→ Exercise description
Copy out exactly, from the entries that follow, the line holding "The image size is (1165, 544).", the line holding "The width and", and all lines between them, but no pictures.

→ Data for the task
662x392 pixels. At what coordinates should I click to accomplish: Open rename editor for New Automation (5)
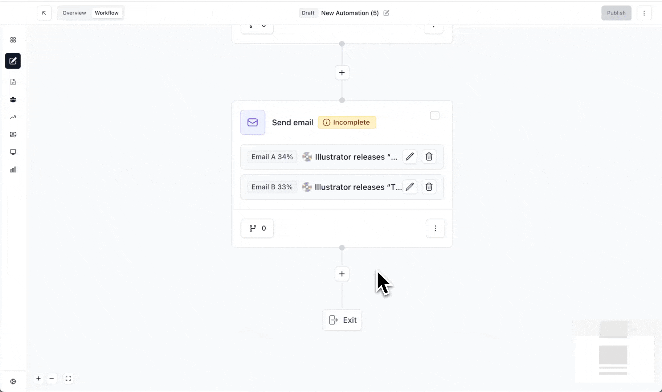[386, 13]
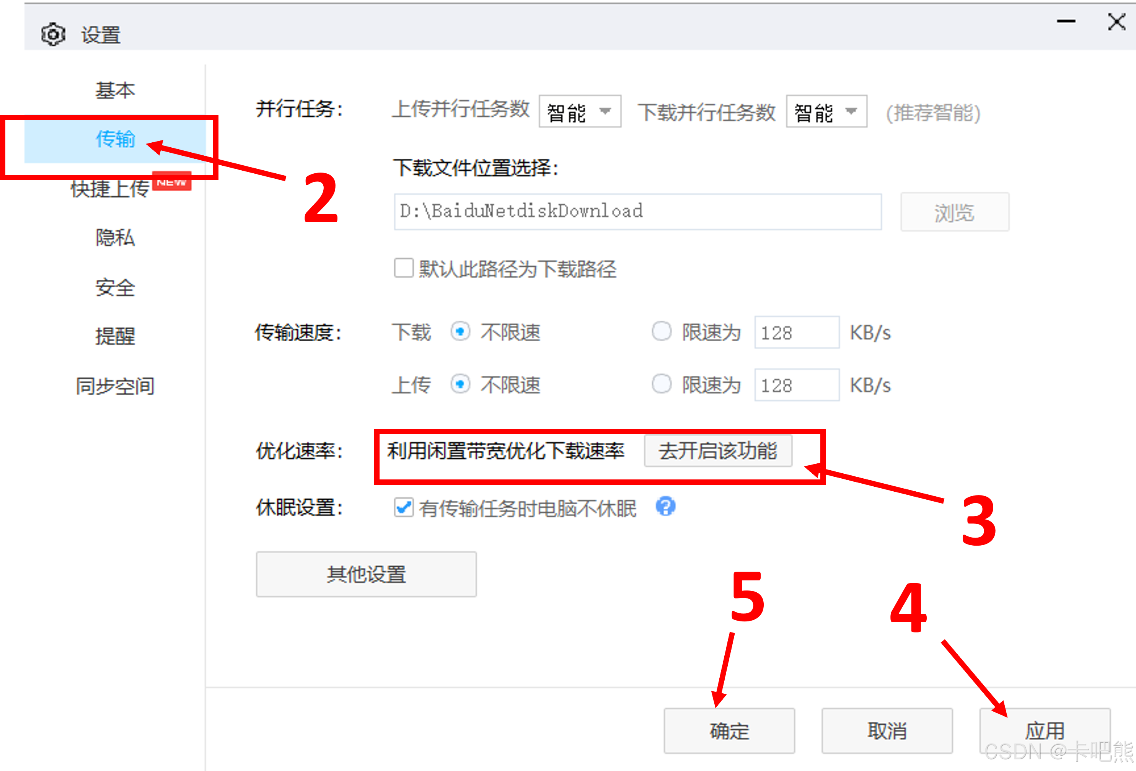Click the settings gear icon in title bar
Viewport: 1136px width, 771px height.
click(53, 35)
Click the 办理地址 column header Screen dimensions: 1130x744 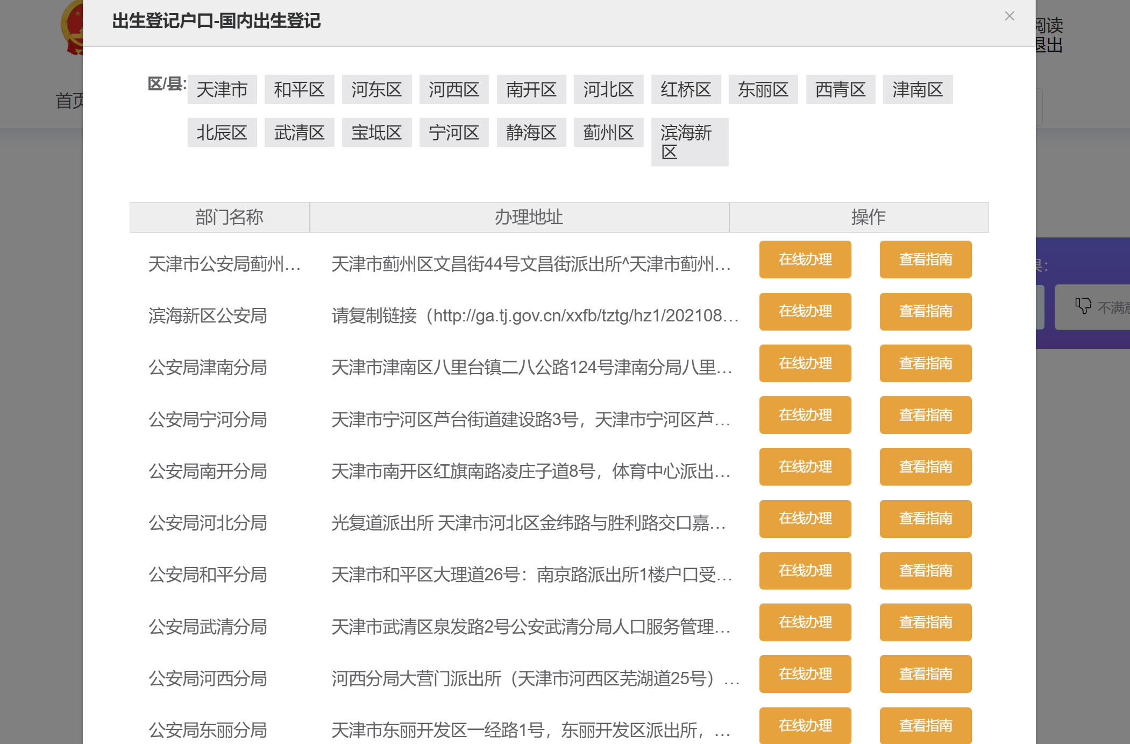coord(528,217)
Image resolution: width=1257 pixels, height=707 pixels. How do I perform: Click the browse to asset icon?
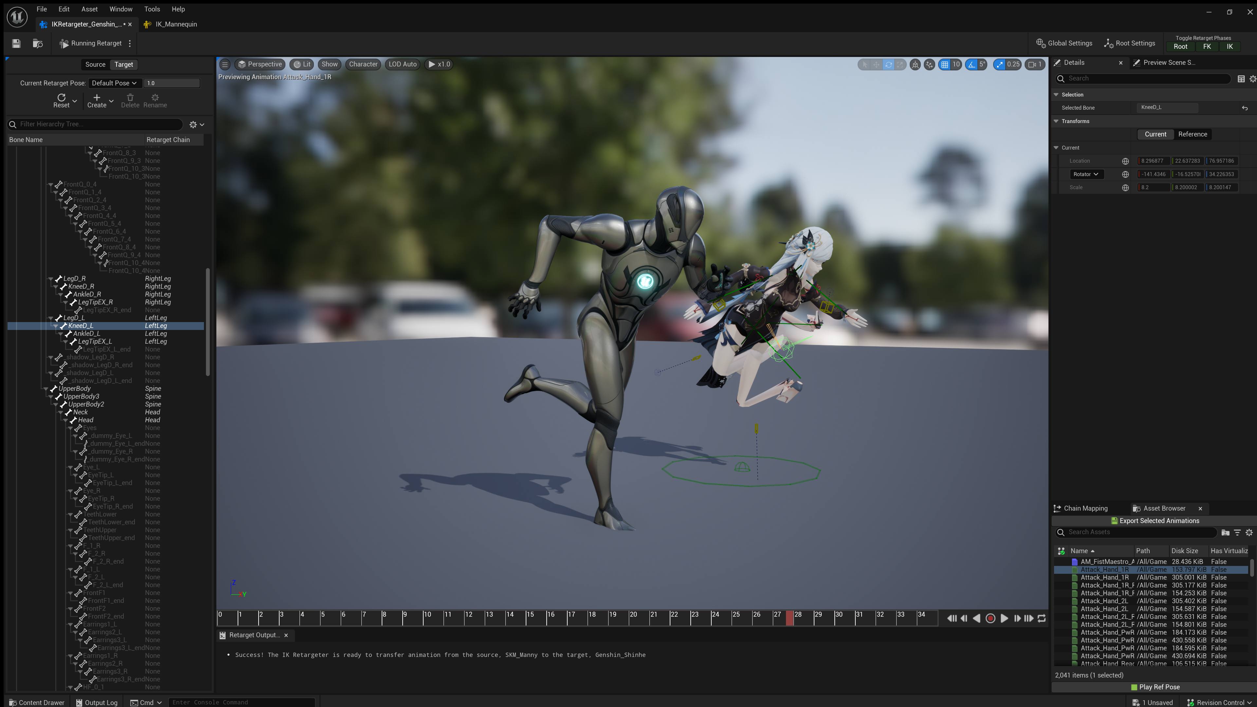pyautogui.click(x=38, y=43)
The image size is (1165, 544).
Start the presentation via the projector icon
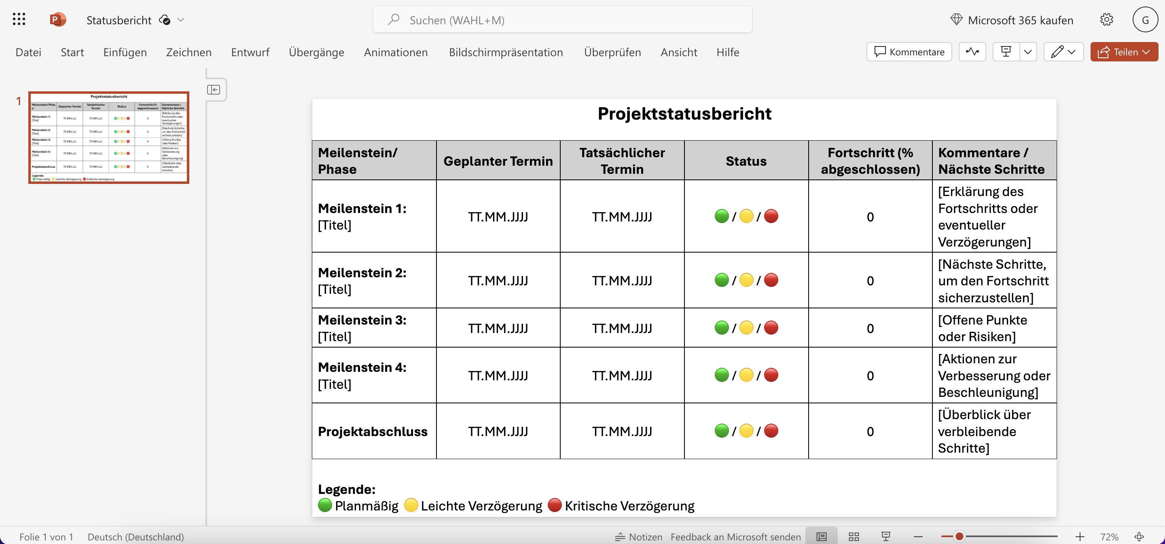tap(1006, 52)
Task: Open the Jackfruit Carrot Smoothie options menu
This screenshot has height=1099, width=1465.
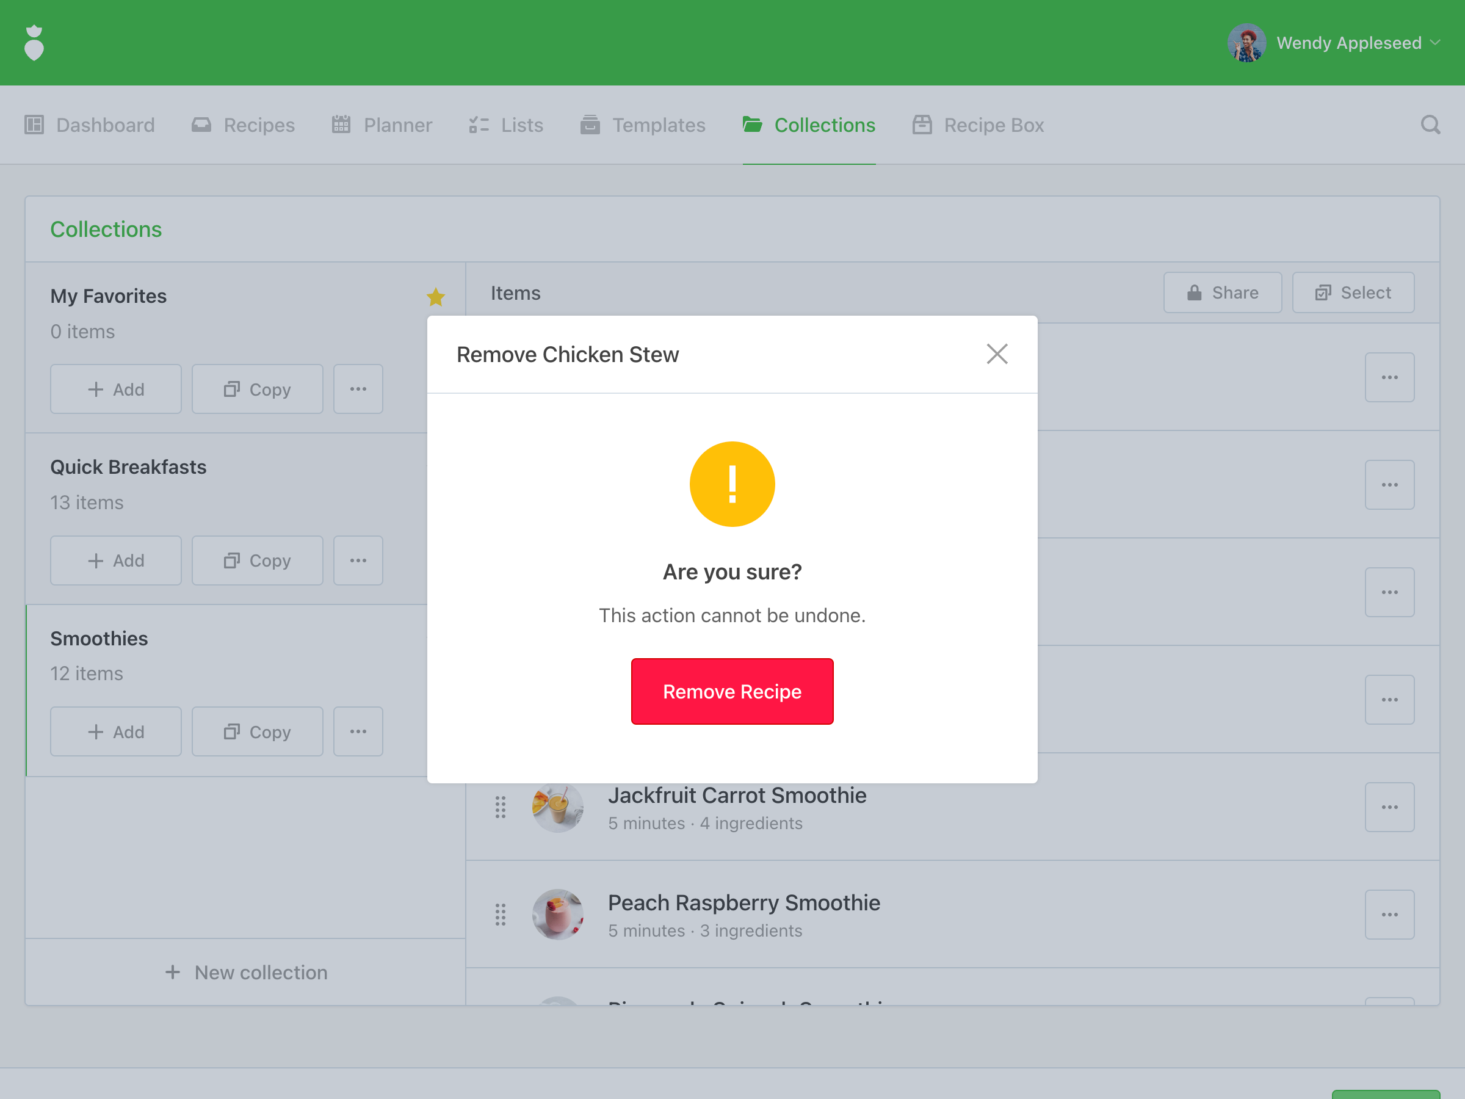Action: coord(1389,807)
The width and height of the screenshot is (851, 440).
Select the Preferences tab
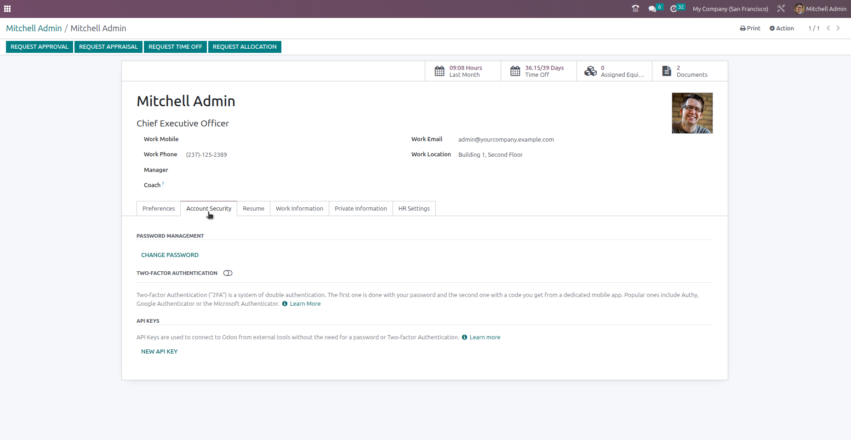point(158,208)
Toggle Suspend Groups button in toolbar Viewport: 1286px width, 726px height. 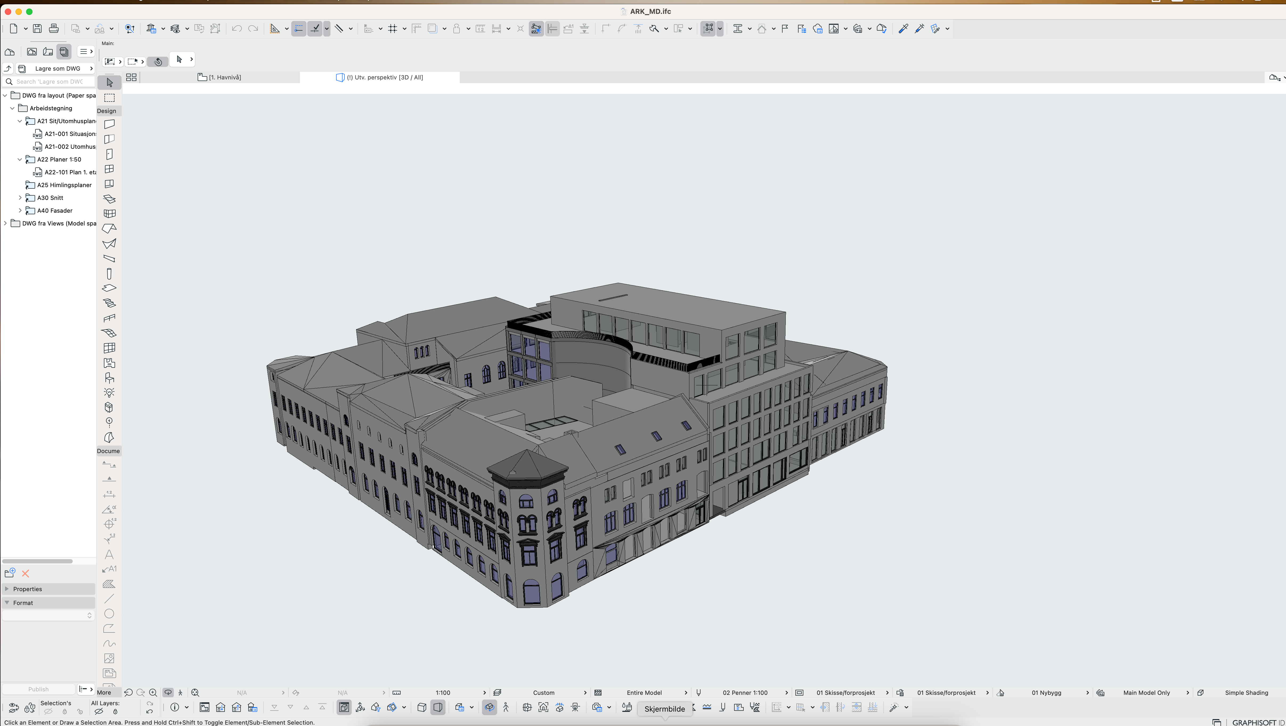click(x=708, y=28)
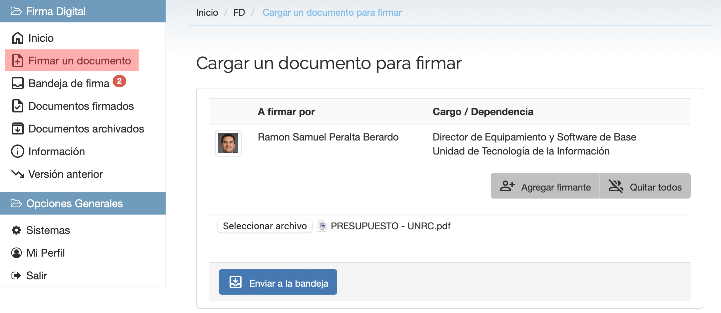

→ Task answer
The image size is (1165, 544).
Start the presentation via the projector icon
tap(1006, 52)
Task: Open the Jackfruit Carrot Smoothie options menu
This screenshot has height=1099, width=1465.
Action: coord(1389,807)
The width and height of the screenshot is (851, 440).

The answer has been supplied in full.